### SOURCE DATA

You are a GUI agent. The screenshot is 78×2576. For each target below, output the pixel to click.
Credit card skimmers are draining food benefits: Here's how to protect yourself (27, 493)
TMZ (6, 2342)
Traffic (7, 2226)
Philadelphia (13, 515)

######

*TASK OBJECTIVE:* Reproduce the records above in their entirety, unchanged.

*RESULT BELOW:*
You are a GUI agent. The screenshot is 78×2576. For each target below, output the pixel to click.
Credit card skimmers are draining food benefits: Here's how to protect yourself (27, 493)
TMZ (6, 2342)
Traffic (7, 2226)
Philadelphia (13, 515)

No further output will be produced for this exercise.